July 24, 2006 at 3:14 pm

"Actually, that statement is true when the data model agreed upon is XML, because once that's done, the data processing is very simple."

Data models are independent of their representation. When you create an XML language (remember, XML itself is nothing), then you have access to parsing tools and format conversion tools. That's not nothing, but nothing to write home about, IMHO.

"In some cases though, if the data model is not XML, the complexitiy of processing the data may take a big chunk out of the developing time. For an extreme example, think about a Java shop receiving Excel files from a Microsoft shop. Regardless of this, however, my main point is that by adopting XML as a standard, everybody concentrates on the data itself and the processing is left to the already highly optimized (and free) tools that are available in all platforms. It's a win win situation."

Let me give you an XML<=>XML nightmare. Let's say you need to convert Tbook to Docbook. You can write XSL to do that, but it would be an onerous task. The fact that both are XML isn't much help.

Unless, of course, someone has already built it for you.

"I use XML to process information we receive from several vendors on health care providers and fees. The data models are very simple, nothing fancy here, but we were having a hell of a hard time trying to adapt to all the different formats the vendors were using (csv, excel, access, fixed width text files, etc). We convinced most of the vendors (not all, it never works that way) to switch to XML and it's been great for the most part: Our code can detect if a new field was added or deleted from the schema. If deleted, it will be ignored, if added, a new column willl be added to the appropriate table with the appropriate data type, and then the file will be imported. Of course, we know that the changes to the schema are never too large, it's usually a couple of fields added or deleted, I'm not claiming this is something that can be used to handle ANY schema regardless (it would result in a rather ugly looking database table). Most of the effort goes into changing existing stored procs and reports to add the new column where appropriate (or delete it if necessary). But the main point is that we seldom have to deal with the data directly. Before XML, changes to a file's layout usually required recoding of our applications AND our stored procs/reports."

From what I gather from your response, you do have to do a lot of recoding when the schema changes. You've standardized on a data transfer format, which is good, but you still have lots of work to do. Using XML saved you some, I guess.

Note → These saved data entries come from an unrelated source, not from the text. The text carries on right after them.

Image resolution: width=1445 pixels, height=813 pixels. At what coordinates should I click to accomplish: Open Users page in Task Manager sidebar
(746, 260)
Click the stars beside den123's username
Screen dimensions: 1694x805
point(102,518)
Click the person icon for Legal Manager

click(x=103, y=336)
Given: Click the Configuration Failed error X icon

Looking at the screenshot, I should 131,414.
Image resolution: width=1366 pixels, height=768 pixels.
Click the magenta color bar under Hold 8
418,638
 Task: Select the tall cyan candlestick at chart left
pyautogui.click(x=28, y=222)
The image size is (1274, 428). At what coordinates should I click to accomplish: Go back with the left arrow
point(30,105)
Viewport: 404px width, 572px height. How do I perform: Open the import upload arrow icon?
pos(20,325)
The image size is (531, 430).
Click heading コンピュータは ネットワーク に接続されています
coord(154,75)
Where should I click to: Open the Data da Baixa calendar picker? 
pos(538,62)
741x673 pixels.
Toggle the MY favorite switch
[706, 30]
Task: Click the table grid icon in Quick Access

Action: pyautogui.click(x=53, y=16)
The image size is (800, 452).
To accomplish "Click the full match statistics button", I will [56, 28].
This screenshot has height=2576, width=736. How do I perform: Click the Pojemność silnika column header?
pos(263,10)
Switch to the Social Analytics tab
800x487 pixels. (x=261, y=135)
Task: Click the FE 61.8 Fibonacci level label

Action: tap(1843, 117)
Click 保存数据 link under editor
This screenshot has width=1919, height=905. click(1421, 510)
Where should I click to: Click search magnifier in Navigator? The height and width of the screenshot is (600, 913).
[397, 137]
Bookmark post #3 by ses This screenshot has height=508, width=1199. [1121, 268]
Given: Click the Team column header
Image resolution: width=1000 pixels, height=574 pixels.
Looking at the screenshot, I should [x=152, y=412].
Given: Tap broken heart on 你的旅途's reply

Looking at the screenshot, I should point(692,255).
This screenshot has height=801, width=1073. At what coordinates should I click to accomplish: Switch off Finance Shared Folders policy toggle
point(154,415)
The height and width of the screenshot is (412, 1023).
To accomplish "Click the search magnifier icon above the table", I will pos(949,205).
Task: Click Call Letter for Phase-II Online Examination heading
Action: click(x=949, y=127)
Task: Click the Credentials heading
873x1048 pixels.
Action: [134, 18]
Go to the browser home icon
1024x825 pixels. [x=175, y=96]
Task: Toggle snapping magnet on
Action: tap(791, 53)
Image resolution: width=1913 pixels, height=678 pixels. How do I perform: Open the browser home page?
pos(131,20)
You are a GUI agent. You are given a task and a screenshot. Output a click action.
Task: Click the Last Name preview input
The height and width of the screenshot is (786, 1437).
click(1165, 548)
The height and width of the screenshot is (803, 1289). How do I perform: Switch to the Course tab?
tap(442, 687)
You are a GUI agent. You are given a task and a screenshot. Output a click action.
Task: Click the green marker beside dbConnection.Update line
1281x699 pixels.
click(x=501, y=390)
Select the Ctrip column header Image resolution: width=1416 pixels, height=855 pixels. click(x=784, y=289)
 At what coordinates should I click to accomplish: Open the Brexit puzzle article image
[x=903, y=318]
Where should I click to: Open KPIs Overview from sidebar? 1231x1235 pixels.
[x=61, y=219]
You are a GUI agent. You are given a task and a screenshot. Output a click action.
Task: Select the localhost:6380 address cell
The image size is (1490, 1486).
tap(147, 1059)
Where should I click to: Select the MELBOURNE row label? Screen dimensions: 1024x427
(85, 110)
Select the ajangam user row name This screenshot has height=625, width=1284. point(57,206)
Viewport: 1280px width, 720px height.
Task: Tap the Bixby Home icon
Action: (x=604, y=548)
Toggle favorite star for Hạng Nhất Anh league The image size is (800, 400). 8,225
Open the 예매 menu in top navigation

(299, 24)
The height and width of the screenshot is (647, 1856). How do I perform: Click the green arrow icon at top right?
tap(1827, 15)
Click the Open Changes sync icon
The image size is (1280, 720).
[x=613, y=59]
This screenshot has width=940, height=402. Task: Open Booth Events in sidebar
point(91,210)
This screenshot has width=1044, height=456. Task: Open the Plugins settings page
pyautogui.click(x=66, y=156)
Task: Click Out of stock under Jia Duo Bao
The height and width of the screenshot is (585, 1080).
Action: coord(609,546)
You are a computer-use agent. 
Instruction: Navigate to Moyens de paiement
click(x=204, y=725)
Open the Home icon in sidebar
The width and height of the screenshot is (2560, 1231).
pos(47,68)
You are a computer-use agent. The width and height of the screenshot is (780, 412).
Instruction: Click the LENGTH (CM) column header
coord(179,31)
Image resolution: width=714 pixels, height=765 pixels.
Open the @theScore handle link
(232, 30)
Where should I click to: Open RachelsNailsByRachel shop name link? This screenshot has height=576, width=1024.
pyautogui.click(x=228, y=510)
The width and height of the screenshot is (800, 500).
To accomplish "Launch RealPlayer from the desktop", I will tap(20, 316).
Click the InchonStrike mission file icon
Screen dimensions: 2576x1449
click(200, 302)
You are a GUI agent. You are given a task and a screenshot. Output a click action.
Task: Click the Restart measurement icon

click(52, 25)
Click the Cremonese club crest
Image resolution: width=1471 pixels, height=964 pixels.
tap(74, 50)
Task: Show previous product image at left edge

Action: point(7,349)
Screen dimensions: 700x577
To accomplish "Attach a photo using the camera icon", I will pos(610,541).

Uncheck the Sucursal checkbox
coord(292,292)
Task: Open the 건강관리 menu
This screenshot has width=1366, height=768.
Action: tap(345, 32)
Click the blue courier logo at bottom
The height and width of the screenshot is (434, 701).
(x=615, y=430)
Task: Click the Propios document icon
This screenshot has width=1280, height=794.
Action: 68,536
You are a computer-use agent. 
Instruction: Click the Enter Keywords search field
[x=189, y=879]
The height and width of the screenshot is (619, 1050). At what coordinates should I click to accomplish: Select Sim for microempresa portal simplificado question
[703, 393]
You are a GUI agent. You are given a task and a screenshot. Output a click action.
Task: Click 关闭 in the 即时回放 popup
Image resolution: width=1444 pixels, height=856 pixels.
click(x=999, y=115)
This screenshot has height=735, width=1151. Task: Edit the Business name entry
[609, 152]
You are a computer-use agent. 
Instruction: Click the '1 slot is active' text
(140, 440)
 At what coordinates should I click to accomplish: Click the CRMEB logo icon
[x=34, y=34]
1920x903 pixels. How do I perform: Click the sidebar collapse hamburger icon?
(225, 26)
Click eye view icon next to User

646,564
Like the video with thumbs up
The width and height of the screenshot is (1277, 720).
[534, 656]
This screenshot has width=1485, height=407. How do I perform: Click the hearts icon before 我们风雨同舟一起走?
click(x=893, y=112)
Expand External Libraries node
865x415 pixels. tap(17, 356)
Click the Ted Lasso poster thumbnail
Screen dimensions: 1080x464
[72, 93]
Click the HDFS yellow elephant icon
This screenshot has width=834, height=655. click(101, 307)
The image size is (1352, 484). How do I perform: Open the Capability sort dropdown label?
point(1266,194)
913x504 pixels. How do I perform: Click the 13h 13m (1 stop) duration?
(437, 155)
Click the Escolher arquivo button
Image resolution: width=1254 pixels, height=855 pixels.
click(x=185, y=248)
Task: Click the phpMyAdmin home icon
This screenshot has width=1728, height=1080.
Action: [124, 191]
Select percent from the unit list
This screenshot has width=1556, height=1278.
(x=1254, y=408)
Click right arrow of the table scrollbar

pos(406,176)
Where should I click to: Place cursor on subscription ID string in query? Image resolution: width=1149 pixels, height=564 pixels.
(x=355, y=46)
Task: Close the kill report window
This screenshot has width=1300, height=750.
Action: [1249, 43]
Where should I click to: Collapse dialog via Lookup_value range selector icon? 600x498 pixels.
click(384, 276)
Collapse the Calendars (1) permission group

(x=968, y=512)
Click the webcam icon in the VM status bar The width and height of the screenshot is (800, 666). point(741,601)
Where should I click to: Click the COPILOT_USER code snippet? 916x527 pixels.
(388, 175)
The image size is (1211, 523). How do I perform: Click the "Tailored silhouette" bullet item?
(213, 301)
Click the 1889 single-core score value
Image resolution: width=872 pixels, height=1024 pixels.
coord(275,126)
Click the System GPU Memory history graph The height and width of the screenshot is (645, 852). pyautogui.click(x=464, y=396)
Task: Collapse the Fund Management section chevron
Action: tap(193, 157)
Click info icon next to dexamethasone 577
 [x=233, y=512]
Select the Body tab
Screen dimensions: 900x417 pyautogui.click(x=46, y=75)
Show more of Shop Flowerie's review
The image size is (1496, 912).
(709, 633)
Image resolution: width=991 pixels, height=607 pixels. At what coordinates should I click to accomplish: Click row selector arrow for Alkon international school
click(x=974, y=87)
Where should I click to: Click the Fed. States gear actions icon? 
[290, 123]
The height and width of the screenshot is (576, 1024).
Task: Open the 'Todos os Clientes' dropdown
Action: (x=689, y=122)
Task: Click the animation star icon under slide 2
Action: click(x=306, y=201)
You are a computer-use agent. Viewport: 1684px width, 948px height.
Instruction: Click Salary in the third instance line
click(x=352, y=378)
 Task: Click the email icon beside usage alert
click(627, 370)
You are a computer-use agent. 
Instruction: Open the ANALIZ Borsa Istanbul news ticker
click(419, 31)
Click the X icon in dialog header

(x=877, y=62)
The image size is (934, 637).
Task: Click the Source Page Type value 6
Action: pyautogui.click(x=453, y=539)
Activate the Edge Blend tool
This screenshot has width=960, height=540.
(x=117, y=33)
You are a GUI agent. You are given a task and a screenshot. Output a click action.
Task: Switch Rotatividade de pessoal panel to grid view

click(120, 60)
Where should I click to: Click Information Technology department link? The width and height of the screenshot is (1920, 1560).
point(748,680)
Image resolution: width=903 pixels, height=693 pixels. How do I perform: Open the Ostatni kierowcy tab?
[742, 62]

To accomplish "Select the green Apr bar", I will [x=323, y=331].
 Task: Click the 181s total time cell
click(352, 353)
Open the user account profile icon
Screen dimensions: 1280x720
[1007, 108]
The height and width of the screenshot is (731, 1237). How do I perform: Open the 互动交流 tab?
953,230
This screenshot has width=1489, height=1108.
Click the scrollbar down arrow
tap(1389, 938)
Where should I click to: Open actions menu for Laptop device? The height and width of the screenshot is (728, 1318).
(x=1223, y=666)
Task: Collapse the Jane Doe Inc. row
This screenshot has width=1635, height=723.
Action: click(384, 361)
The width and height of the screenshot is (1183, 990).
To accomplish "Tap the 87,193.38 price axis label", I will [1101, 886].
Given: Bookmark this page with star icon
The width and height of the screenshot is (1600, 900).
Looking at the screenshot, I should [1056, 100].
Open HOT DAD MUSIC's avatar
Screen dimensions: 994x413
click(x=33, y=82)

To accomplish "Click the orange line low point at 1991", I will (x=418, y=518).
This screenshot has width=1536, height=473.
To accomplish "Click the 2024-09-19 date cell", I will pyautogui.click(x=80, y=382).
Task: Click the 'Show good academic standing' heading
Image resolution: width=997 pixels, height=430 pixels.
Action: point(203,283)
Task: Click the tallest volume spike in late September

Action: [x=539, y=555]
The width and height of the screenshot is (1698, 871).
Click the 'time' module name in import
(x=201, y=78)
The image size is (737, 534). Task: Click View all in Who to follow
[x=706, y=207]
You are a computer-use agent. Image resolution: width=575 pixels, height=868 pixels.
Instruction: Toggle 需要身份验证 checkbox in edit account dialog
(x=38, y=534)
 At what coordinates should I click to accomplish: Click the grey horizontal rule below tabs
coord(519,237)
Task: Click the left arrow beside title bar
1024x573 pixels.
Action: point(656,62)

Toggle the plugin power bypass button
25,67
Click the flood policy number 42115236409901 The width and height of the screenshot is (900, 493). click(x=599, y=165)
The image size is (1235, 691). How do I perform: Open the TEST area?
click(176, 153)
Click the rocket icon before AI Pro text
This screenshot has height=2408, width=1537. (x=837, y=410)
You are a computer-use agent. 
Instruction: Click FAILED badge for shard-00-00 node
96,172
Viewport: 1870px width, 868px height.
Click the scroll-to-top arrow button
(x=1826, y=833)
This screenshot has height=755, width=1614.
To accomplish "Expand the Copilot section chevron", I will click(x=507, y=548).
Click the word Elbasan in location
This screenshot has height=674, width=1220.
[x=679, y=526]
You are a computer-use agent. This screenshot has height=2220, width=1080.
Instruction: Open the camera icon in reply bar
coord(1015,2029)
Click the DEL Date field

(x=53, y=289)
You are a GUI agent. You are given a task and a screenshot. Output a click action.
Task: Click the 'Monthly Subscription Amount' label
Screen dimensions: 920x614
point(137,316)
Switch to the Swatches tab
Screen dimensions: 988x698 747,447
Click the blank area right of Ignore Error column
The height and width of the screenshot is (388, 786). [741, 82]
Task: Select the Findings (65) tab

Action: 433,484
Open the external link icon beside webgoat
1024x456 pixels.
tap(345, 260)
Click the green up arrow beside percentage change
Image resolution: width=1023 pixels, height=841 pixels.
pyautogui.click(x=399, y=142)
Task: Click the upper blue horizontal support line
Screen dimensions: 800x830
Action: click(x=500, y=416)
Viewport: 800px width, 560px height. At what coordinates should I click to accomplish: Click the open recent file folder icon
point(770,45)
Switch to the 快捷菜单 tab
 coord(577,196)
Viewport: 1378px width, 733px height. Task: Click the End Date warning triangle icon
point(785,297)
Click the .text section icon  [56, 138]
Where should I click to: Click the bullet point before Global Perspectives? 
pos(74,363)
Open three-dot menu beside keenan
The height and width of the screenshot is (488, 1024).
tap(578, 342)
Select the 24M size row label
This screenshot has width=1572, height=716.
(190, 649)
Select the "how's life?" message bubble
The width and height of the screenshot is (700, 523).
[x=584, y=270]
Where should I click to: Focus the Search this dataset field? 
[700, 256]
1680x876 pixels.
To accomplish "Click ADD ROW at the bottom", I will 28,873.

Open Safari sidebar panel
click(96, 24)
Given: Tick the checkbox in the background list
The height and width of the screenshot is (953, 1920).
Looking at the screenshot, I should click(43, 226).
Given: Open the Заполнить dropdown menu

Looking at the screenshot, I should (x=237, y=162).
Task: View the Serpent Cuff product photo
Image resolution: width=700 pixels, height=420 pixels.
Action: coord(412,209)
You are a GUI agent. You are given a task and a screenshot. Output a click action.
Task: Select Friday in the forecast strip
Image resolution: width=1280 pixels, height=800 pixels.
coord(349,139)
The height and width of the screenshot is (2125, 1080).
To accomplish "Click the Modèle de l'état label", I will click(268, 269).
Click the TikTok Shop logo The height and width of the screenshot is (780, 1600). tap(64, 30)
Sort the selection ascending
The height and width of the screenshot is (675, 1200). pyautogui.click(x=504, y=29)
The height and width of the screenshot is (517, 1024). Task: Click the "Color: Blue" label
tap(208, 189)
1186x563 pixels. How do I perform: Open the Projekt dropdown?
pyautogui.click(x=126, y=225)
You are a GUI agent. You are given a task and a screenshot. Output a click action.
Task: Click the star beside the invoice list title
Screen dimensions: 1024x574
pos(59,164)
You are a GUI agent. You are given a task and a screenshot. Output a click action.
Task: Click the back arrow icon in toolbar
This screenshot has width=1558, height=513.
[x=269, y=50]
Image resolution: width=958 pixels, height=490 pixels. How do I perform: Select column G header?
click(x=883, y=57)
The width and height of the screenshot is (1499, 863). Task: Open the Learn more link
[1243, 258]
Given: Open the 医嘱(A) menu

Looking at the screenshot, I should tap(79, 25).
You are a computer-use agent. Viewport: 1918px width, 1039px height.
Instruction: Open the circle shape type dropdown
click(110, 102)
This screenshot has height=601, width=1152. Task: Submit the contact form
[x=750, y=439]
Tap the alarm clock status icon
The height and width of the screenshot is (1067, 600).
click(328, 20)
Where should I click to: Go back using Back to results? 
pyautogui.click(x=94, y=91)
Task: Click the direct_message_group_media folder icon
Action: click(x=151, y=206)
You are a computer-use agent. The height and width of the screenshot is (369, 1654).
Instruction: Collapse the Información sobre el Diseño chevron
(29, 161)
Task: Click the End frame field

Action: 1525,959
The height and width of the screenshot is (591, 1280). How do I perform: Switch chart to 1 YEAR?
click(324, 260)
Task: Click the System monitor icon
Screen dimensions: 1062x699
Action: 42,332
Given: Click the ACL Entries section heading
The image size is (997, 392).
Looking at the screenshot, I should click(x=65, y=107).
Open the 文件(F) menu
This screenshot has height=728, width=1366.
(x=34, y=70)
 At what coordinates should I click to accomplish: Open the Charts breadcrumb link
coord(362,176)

"I don't know what you mean exactly by a dynamic data model, but we are not doing anything fancy. The files we get come with their own schemas, but we first validate agains the old schema. If the validation succeeds, we move to the next stage to process the data, if not we determine the differences by comparing the new and old schemas and proceed as explained above. If this sound too simple, it's because it really is, and that's exactly my point, by using XML this type of tasks have become rather mundane."

I did something similar with SAS Version 5 XPT format datasets. The absolute worst data format in the world. However, there were many parsing and conversion tools already written, which also made the conversion/parsing tasks trivial.

In other words, you don't need XML to accomplish that. And XML costs alot.